- Prompt -
Your copy of the lines below must match them exactly and contain no images.

- Material to process -
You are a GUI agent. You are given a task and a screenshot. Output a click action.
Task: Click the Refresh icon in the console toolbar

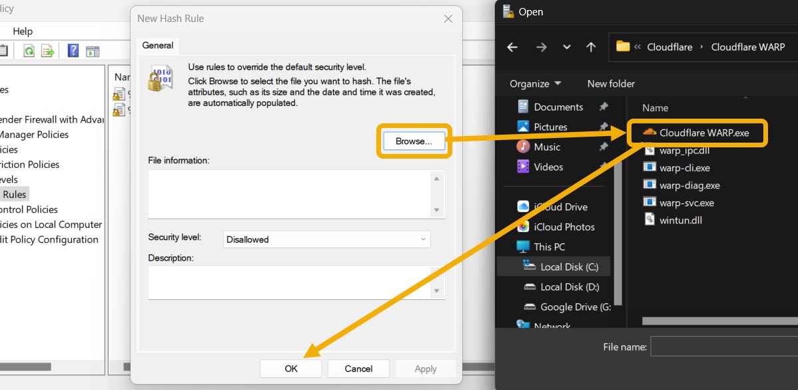coord(29,51)
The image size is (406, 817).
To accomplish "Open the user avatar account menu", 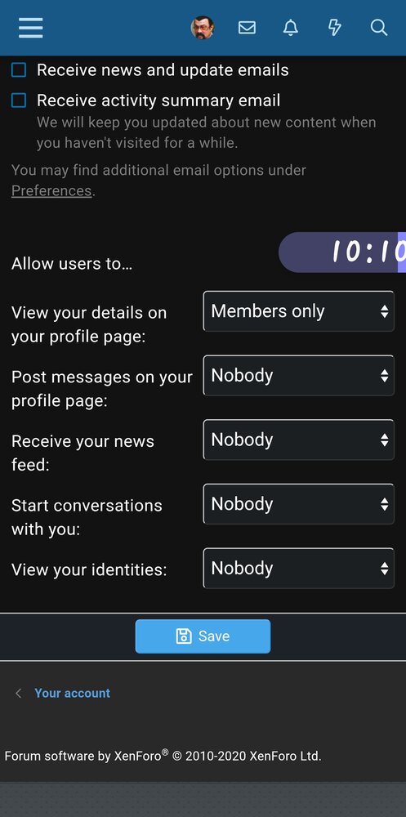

- Finished task -
You are a GUI agent. You are given a task and a screenshot. Output a click action.
Task: Click the Refresh icon in the console toolbar

coord(29,51)
The image size is (406, 817).
To accomplish "Open the user avatar account menu", 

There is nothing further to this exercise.